▶ [WORK REQUIRED] Each record below should be printed exactly as it was written.

▶ [MATERIAL TO PROCESS]
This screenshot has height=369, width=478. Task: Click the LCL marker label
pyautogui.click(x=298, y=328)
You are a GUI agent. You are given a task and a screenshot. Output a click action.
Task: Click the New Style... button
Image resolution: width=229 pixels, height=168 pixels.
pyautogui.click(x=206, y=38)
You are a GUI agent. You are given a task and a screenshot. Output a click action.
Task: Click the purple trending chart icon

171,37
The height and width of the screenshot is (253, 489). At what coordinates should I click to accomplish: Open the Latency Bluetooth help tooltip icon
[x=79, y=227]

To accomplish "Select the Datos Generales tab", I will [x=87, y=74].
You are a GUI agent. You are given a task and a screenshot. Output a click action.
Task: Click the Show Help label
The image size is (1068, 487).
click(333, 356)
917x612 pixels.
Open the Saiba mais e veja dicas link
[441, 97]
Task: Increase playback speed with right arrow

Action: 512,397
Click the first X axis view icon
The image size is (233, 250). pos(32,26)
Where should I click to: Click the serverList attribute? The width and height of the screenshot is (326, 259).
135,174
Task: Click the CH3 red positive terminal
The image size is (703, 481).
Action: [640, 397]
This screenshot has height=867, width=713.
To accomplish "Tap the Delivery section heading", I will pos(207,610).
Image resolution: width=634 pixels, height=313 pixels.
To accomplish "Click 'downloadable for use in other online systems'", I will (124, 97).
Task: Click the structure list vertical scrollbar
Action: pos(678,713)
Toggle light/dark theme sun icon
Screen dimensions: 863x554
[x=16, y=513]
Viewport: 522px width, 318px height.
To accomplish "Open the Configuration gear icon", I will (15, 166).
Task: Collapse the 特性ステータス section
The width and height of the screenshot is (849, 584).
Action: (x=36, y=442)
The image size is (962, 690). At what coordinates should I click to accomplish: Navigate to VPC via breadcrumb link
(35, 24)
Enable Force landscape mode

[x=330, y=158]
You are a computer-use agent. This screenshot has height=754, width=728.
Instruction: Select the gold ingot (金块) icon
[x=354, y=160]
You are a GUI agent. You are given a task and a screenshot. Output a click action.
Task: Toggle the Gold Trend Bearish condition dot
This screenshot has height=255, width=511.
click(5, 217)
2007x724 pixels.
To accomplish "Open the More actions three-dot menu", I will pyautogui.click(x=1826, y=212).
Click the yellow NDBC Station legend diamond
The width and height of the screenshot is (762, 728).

▶ [THE COMPLETED TASK]
This screenshot has height=369, width=478. Task: Click the LCL marker label
pyautogui.click(x=298, y=328)
You are a GUI agent. You are given a task and a screenshot. Output a click action.
Task: Click the New Style... button
Image resolution: width=229 pixels, height=168 pixels.
pyautogui.click(x=206, y=38)
You are a GUI agent. You are given a task and a screenshot. Output a click action.
Task: Click the purple trending chart icon

171,37
The height and width of the screenshot is (253, 489). At what coordinates should I click to accomplish: Open the Latency Bluetooth help tooltip icon
[x=79, y=227]

To accomplish "Select the Datos Generales tab", I will [x=87, y=74].
You are a GUI agent. You are given a task and a screenshot. Output a click action.
Task: Click the Show Help label
The image size is (1068, 487).
click(333, 356)
917x612 pixels.
Open the Saiba mais e veja dicas link
[441, 97]
Task: Increase playback speed with right arrow

Action: 512,397
Click the first X axis view icon
The image size is (233, 250). pos(32,26)
Where should I click to: Click the serverList attribute? The width and height of the screenshot is (326, 259).
135,174
Task: Click the CH3 red positive terminal
The image size is (703, 481).
Action: [640, 397]
This screenshot has height=867, width=713.
To accomplish "Tap the Delivery section heading", I will pos(207,610).
Image resolution: width=634 pixels, height=313 pixels.
To accomplish "Click 'downloadable for use in other online systems'", I will (124, 97).
Task: Click the structure list vertical scrollbar
Action: pos(678,713)
Toggle light/dark theme sun icon
Screen dimensions: 863x554
[x=16, y=513]
Viewport: 522px width, 318px height.
To accomplish "Open the Configuration gear icon", I will (15, 166).
Task: Collapse the 特性ステータス section
The width and height of the screenshot is (849, 584).
Action: (x=36, y=442)
The image size is (962, 690). At what coordinates should I click to accomplish: Navigate to VPC via breadcrumb link
(35, 24)
Enable Force landscape mode

[x=330, y=158]
You are a computer-use agent. This screenshot has height=754, width=728.
Instruction: Select the gold ingot (金块) icon
[x=354, y=160]
You are a GUI agent. You are given a task and a screenshot. Output a click action.
Task: Toggle the Gold Trend Bearish condition dot
This screenshot has height=255, width=511.
click(5, 217)
2007x724 pixels.
To accomplish "Open the More actions three-dot menu", I will pyautogui.click(x=1826, y=212).
Click the yellow NDBC Station legend diamond
The width and height of the screenshot is (762, 728).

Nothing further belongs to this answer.